Q: Can subagents see my conversation history with the main session?

A: No. A subagent's context is brand new and only contains the task description Claude gives it. This is also why task descriptions must be self-contained. However, subagents can read CLAUDE.md, so project-level conventions and agreements do apply to subagents.

Q: Can subagents launch "sub-subagents"?

A: Yes, but nesting too deep is not recommended. Usually one layer of subagent is sufficient.

Q: Can multiple subagents communicate with each other?

A: No, not directly. If you need Subagent B to depend on Subagent A's results, you can only wait for A to complete, then the main session passes the results to B.

Q: Do subagents consume additional API quota?

A: Yes.
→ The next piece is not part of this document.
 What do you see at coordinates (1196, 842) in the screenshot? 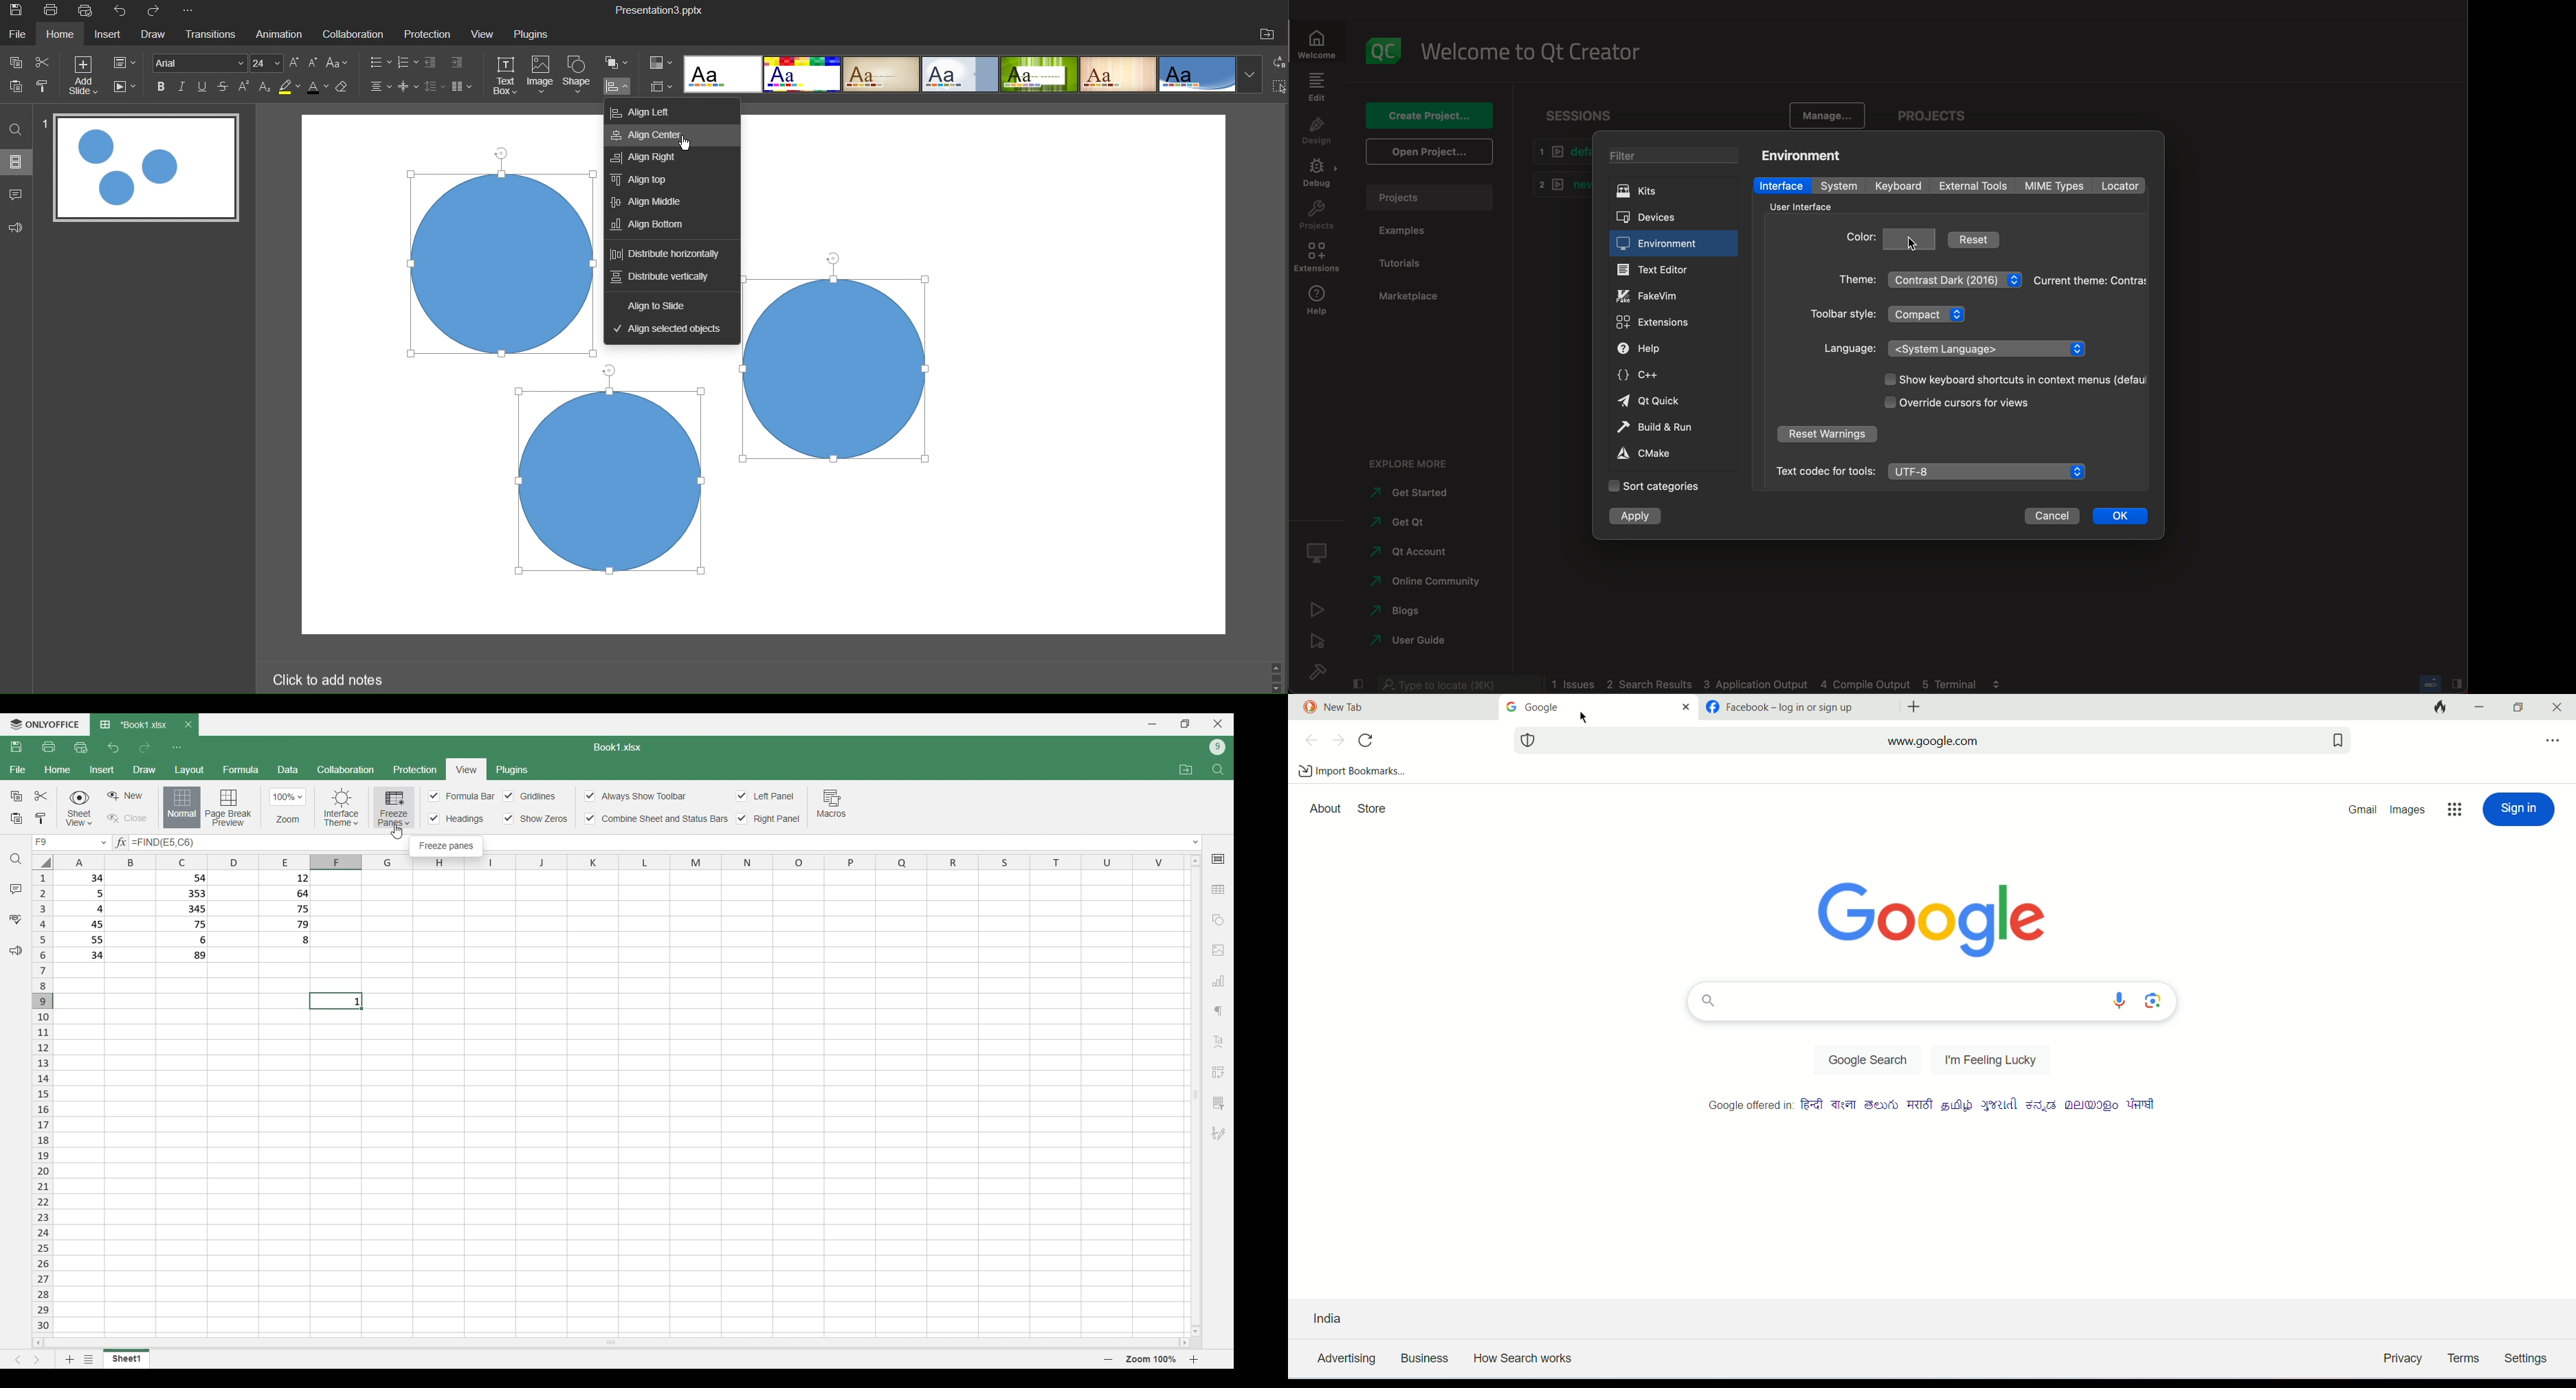
I see `Expand/Collapse` at bounding box center [1196, 842].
Subagents use independent context windows, and both input and output of each subagent consume tokens. However, since a subagent's context is usually smaller (only containing specific tasks), total consumption is often less than doing the same work in the main session.

Q: How do I know what a subagent is doing?

A: Claude displays subagent execution status in the main session. You can see which subagents it has launched, what each subagent is doing, and whether it has completed.